Une prison à ciel ouvert

Al-Hol est en fait une gigantesque prison à ciel ouvert. Et la majorité des enfants, dont beaucoup sont nés ici, ont été privés de leur enfance et sont condamnés à une vie de violence et d'exploitation, disposant d’un soutien médical limité, et sans accès à l’éducation.

Le camp était autrefois conçu pour fournir un hébergement temporaire sûr et des services humanitaires aux civils déplacés par le conflit en Syrie et en Irak. Cependant, la nature et l'objectif d'Al-Hol ont été détournés et cela ressemble de plus en plus à une prison à ciel ouvert.

« Les membres de la coalition internationale anti-Etat islamique (EI) ainsi que d'autres pays dont les ressortissants restent enfermés à Al-Hol ou dans d'autres installations et camps de détention dans le nord-est de la Syrie, ont abandonné leurs citoyens, poursuit-elle. Ils doivent prendre leurs responsabilités et identifier des solutions alternatives pour les personnes détenues. Au lieu de cela, ils font traîner ou refusent simplement de rapatrier leurs citoyens, allant dans certains cas jusqu'à leur retirer leur citoyenneté, les rendant ainsi apatrides. Malgré la violence et l'insécurité qui règnent à Al-Hol, et plus de trois ans après que plus de 50 000 personnes y ont été déplacées, les progrès accomplis pour fermer le camp sont insuffisants.

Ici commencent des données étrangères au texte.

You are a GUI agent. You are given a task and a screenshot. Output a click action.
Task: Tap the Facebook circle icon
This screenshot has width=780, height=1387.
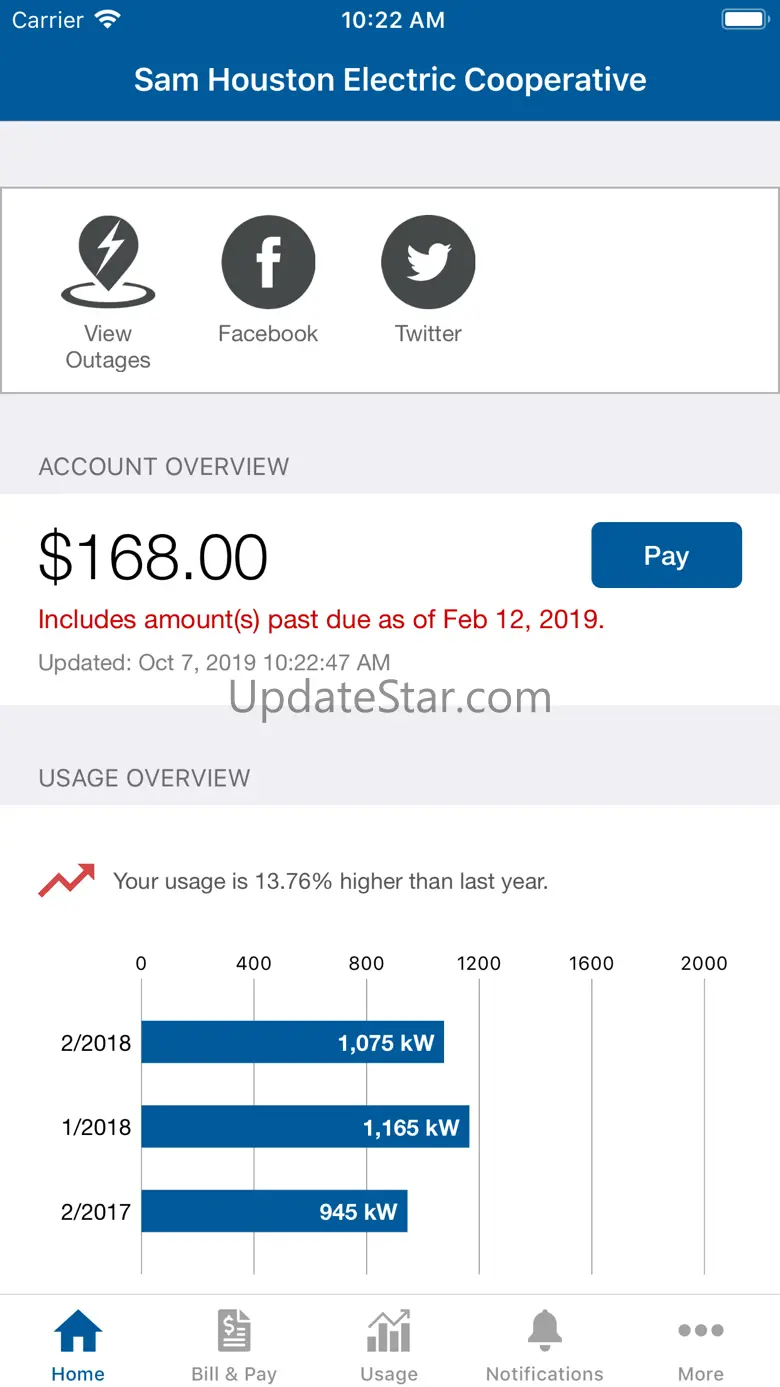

Il n'existe toujours pas d'alternatives à long terme pour mettre fin à cette détention arbitraire et sans limite de temps. Plus les personnes sont maintenues à Al-Hol, plus la situation empire. Une nouvelle génération reste exposée à l'exploitation et n’a aucune perspective de vivre une enfance sans violence », conclut Martine Flokstra.

Le camp d'Al-Hol en chiffres :

  • En 2021, 35 % des personnes décédées dans le camp étaient des enfants de moins de 16 ans. Il s'agit d'enfants qui sont morts après avoir été heurtés par des camions-citernes, qui sont tombés dans des flaques d'eau sale ou qui ont été victimes de la violence. Outre la nature dangereuse du camp de détention, de nombreux rapports font état de garçons entrant dans l'adolescence et qui sont séparés de force de leur mère ou des personnes qui s'occupent d'eux dans « l'annexe », une zone clôturée spécifique. Il y a peu ou pas d'informations sur l'endroit où ils sont emmenés ou sur ce qui leur arrive ensuite.

 

  • Au total, 64 % de la population d’Al-Hol sont des enfants, tandis que 50 % de la population du camp a moins de 12 ans. La principale cause de mortalité est la mort liée au crime, qui représente 38 % des décès totaux dans le camp. En plus de ces 85 décès liés à la criminalité, 30 tentatives de meurtre ont également été signalées dans le camp.

 

  • Depuis octobre 2020, sur les quelque 53 000 personnes détenues, plus de 1 300 familles syriennes ont quitté le camp pour rentrer dans leur région d'origine, mais les listes d'attente sont longues et la procédure d'obtention d'une autorisation de sortie est opaque.

 

Vous pouvez lire le rapport dans son intégralité en anglais ici.

Après 11 ans de guerre, 14,6 millions de personnes ont besoin d'une aide humanitaire en Syrie, un nombre record. C'est le pays qui compte le plus grand nombre de personnes déplacées à l'intérieur du pays, et la plupart sont des femmes et des enfants. Beaucoup ont été déplacés à plusieurs reprises et vivent dans des conditions précaires. Dans les zones où l'accès pourrait être négocié, comme le nord-ouest et le nord-est de la Syrie, MSF gère et soutient des hôpitaux et des centres de santé, et fournit des soins de santé par le biais de cliniques mobiles.